**작업 지시:** 아래의 모든 행을 빈 줄은 빼고 번호 매긴 목록으로 옮기십시오.

**작업 데이터:**
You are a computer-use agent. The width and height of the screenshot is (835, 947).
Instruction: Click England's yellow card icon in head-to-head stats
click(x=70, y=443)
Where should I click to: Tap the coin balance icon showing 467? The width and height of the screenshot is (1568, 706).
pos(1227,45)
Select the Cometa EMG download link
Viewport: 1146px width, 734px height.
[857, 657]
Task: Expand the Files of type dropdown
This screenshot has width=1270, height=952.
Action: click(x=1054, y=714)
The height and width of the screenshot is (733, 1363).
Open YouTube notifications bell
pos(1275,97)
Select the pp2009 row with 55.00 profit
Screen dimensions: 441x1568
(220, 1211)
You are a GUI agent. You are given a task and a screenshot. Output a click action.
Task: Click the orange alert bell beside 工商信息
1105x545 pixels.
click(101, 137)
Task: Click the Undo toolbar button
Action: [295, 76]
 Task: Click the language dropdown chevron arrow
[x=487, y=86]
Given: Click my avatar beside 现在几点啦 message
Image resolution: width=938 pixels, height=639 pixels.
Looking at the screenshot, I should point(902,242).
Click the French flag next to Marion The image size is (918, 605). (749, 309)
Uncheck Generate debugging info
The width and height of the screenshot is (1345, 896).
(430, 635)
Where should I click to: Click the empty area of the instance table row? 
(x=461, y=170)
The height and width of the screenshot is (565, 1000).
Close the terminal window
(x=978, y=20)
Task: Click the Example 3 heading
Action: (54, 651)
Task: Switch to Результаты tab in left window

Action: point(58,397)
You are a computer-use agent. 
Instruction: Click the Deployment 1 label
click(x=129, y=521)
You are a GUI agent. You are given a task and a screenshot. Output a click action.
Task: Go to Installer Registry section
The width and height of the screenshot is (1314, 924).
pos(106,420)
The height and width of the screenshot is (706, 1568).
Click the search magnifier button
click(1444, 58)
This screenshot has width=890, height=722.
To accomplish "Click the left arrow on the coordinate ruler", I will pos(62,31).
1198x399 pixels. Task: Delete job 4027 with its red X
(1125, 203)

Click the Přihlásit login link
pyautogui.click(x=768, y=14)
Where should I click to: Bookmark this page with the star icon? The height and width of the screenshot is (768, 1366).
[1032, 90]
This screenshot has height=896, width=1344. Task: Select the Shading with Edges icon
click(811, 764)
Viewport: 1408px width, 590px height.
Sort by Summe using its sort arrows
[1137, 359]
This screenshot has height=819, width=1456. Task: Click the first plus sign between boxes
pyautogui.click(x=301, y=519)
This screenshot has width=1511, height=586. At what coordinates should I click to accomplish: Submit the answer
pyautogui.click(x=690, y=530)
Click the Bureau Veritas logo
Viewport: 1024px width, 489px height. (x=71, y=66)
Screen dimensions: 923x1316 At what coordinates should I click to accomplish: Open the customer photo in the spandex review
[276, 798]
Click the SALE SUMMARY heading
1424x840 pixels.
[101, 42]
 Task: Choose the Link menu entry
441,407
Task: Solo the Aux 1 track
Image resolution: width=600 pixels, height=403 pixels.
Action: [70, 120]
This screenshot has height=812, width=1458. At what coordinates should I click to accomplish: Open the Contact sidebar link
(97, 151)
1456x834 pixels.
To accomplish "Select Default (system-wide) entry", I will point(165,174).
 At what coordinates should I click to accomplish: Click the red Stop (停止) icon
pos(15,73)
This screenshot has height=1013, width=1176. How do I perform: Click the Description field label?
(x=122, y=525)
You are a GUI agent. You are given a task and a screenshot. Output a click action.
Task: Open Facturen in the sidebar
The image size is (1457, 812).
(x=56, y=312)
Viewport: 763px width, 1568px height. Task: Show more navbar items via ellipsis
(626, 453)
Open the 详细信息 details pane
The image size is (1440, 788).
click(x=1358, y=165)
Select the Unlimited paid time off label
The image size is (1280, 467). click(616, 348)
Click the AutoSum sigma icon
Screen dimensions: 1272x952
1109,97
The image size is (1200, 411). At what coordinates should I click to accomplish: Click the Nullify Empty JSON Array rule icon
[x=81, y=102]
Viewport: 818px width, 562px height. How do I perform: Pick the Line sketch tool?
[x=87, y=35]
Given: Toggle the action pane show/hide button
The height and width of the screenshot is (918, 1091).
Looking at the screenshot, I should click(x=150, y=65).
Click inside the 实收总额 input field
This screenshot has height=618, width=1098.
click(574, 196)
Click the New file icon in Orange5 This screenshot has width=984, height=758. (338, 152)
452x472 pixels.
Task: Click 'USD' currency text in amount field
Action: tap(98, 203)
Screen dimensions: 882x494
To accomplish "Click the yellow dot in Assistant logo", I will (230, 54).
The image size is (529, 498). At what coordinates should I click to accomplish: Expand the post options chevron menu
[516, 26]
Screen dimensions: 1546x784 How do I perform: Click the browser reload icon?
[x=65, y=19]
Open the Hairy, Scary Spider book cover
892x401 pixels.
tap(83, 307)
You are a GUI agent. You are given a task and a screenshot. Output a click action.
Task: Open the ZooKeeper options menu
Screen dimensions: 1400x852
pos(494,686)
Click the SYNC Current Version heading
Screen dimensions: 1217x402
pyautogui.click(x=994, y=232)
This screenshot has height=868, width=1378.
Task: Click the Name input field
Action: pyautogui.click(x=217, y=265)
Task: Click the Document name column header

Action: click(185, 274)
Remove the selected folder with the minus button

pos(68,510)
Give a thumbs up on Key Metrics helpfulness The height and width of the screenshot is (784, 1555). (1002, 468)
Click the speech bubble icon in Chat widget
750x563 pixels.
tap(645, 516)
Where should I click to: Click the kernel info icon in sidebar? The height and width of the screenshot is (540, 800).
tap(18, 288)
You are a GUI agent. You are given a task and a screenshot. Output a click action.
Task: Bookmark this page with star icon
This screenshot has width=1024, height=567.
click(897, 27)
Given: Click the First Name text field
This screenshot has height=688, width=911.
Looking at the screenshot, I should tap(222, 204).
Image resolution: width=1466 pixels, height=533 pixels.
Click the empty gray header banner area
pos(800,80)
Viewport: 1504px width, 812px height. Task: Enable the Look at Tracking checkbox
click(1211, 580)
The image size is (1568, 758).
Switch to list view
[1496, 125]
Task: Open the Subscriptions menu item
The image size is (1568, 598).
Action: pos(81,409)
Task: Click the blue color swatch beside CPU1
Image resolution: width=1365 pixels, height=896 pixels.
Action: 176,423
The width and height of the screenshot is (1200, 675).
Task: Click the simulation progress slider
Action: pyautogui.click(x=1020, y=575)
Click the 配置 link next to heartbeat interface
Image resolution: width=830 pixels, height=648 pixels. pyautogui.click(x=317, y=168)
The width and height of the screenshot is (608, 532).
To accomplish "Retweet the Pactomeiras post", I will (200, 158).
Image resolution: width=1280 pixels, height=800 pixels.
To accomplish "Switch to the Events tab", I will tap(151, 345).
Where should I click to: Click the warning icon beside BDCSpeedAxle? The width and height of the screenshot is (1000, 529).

**작성 답변:**
1. You are a computer-use agent. The width and height of the screenshot is (835, 947).
2. Instruction: Click England's yellow card icon in head-to-head stats
3. click(x=70, y=443)
4. Where should I click to: Tap the coin balance icon showing 467? The width and height of the screenshot is (1568, 706).
5. pos(1227,45)
6. Select the Cometa EMG download link
7. Viewport: 1146px width, 734px height.
8. [857, 657]
9. Task: Expand the Files of type dropdown
10. This screenshot has width=1270, height=952.
11. Action: click(x=1054, y=714)
12. The height and width of the screenshot is (733, 1363).
13. Open YouTube notifications bell
14. pos(1275,97)
15. Select the pp2009 row with 55.00 profit
16. Screen dimensions: 441x1568
17. (220, 1211)
18. You are a GUI agent. You are given a task and a screenshot. Output a click action.
19. Task: Click the orange alert bell beside 工商信息
20. 1105x545 pixels.
21. click(101, 137)
22. Task: Click the Undo toolbar button
23. Action: [295, 76]
24.  Task: Click the language dropdown chevron arrow
25. [x=487, y=86]
26. Given: Click my avatar beside 现在几点啦 message
27. Image resolution: width=938 pixels, height=639 pixels.
28. Looking at the screenshot, I should point(902,242).
29. Click the French flag next to Marion The image size is (918, 605). (749, 309)
30. Uncheck Generate debugging info
31. The width and height of the screenshot is (1345, 896).
32. (430, 635)
33. Where should I click to: Click the empty area of the instance table row? 
34. (x=461, y=170)
35. The height and width of the screenshot is (565, 1000).
36. Close the terminal window
37. (x=978, y=20)
38. Task: Click the Example 3 heading
39. Action: (54, 651)
40. Task: Switch to Результаты tab in left window
41. Action: point(58,397)
42. You are a computer-use agent. 
43. Instruction: Click the Deployment 1 label
44. click(x=129, y=521)
45. You are a GUI agent. You are given a task and a screenshot. Output a click action.
46. Task: Go to Installer Registry section
47. The width and height of the screenshot is (1314, 924).
48. pos(106,420)
49. The height and width of the screenshot is (706, 1568).
50. Click the search magnifier button
51. click(1444, 58)
52. This screenshot has width=890, height=722.
53. To accomplish "Click the left arrow on the coordinate ruler", I will pos(62,31).
54. 1198x399 pixels. Task: Delete job 4027 with its red X
55. (1125, 203)
56. Click the Přihlásit login link
57. pyautogui.click(x=768, y=14)
58. Where should I click to: Bookmark this page with the star icon? The height and width of the screenshot is (768, 1366).
59. [1032, 90]
60. This screenshot has height=896, width=1344. Task: Select the Shading with Edges icon
61. click(811, 764)
62. Viewport: 1408px width, 590px height.
63. Sort by Summe using its sort arrows
64. [1137, 359]
65. This screenshot has height=819, width=1456. Task: Click the first plus sign between boxes
66. pyautogui.click(x=301, y=519)
67. This screenshot has width=1511, height=586. At what coordinates should I click to accomplish: Submit the answer
68. pyautogui.click(x=690, y=530)
69. Click the Bureau Veritas logo
70. Viewport: 1024px width, 489px height. (x=71, y=66)
71. Screen dimensions: 923x1316 At what coordinates should I click to accomplish: Open the customer photo in the spandex review
72. [276, 798]
73. Click the SALE SUMMARY heading
74. 1424x840 pixels.
75. [101, 42]
76.  Task: Choose the Link menu entry
77. 441,407
78. Task: Solo the Aux 1 track
79. Image resolution: width=600 pixels, height=403 pixels.
80. Action: [70, 120]
81. This screenshot has height=812, width=1458. At what coordinates should I click to accomplish: Open the Contact sidebar link
82. (97, 151)
83. 1456x834 pixels.
84. To accomplish "Select Default (system-wide) entry", I will point(165,174).
85.  At what coordinates should I click to accomplish: Click the red Stop (停止) icon
86. pos(15,73)
87. This screenshot has height=1013, width=1176. How do I perform: Click the Description field label?
88. (x=122, y=525)
89. You are a GUI agent. You are given a task and a screenshot. Output a click action.
90. Task: Open Facturen in the sidebar
91. The image size is (1457, 812).
92. (x=56, y=312)
93. Viewport: 763px width, 1568px height. Task: Show more navbar items via ellipsis
94. (626, 453)
95. Open the 详细信息 details pane
96. The image size is (1440, 788).
97. click(x=1358, y=165)
98. Select the Unlimited paid time off label
99. The image size is (1280, 467). click(616, 348)
100. Click the AutoSum sigma icon
101. Screen dimensions: 1272x952
102. 1109,97
103. The image size is (1200, 411). At what coordinates should I click to accomplish: Click the Nullify Empty JSON Array rule icon
104. [x=81, y=102]
105. Viewport: 818px width, 562px height. How do I perform: Pick the Line sketch tool?
106. [x=87, y=35]
107. Given: Toggle the action pane show/hide button
108. The height and width of the screenshot is (918, 1091).
109. Looking at the screenshot, I should click(x=150, y=65).
110. Click inside the 实收总额 input field
111. This screenshot has height=618, width=1098.
112. click(574, 196)
113. Click the New file icon in Orange5 This screenshot has width=984, height=758. (338, 152)
114. 452x472 pixels.
115. Task: Click 'USD' currency text in amount field
116. Action: tap(98, 203)
117. Screen dimensions: 882x494
118. To accomplish "Click the yellow dot in Assistant logo", I will (230, 54).
119. The image size is (529, 498). At what coordinates should I click to accomplish: Expand the post options chevron menu
120. [516, 26]
121. Screen dimensions: 1546x784 How do I perform: Click the browser reload icon?
122. [x=65, y=19]
123. Open the Hairy, Scary Spider book cover
124. 892x401 pixels.
125. tap(83, 307)
126. You are a GUI agent. You are given a task and a screenshot. Output a click action.
127. Task: Open the ZooKeeper options menu
128. Screen dimensions: 1400x852
129. pos(494,686)
130. Click the SYNC Current Version heading
131. Screen dimensions: 1217x402
132. pyautogui.click(x=994, y=232)
133. This screenshot has height=868, width=1378.
134. Task: Click the Name input field
135. Action: pyautogui.click(x=217, y=265)
136. Task: Click the Document name column header
137. Action: click(185, 274)
138. Remove the selected folder with the minus button
139. pos(68,510)
140. Give a thumbs up on Key Metrics helpfulness The height and width of the screenshot is (784, 1555). (1002, 468)
141. Click the speech bubble icon in Chat widget
142. 750x563 pixels.
143. tap(645, 516)
144. Where should I click to: Click the kernel info icon in sidebar? The height and width of the screenshot is (540, 800).
145. tap(18, 288)
146. You are a GUI agent. You are given a task and a screenshot. Output a click action.
147. Task: Bookmark this page with star icon
148. This screenshot has width=1024, height=567.
149. click(897, 27)
150. Given: Click the First Name text field
151. This screenshot has height=688, width=911.
152. Looking at the screenshot, I should tap(222, 204).
153. Image resolution: width=1466 pixels, height=533 pixels.
154. Click the empty gray header banner area
155. pos(800,80)
156. Viewport: 1504px width, 812px height. Task: Enable the Look at Tracking checkbox
157. click(1211, 580)
158. The image size is (1568, 758).
159. Switch to list view
160. [1496, 125]
161. Task: Open the Subscriptions menu item
162. The image size is (1568, 598).
163. Action: pos(81,409)
164. Task: Click the blue color swatch beside CPU1
165. Image resolution: width=1365 pixels, height=896 pixels.
166. Action: 176,423
167. The width and height of the screenshot is (1200, 675).
168. Task: Click the simulation progress slider
169. Action: pyautogui.click(x=1020, y=575)
170. Click the 配置 link next to heartbeat interface
171. Image resolution: width=830 pixels, height=648 pixels. pyautogui.click(x=317, y=168)
172. The width and height of the screenshot is (608, 532).
173. To accomplish "Retweet the Pactomeiras post", I will (200, 158).
174. Image resolution: width=1280 pixels, height=800 pixels.
175. To accomplish "Switch to the Events tab", I will tap(151, 345).
176. Where should I click to: Click the warning icon beside BDCSpeedAxle? The width and height of the screenshot is (1000, 529).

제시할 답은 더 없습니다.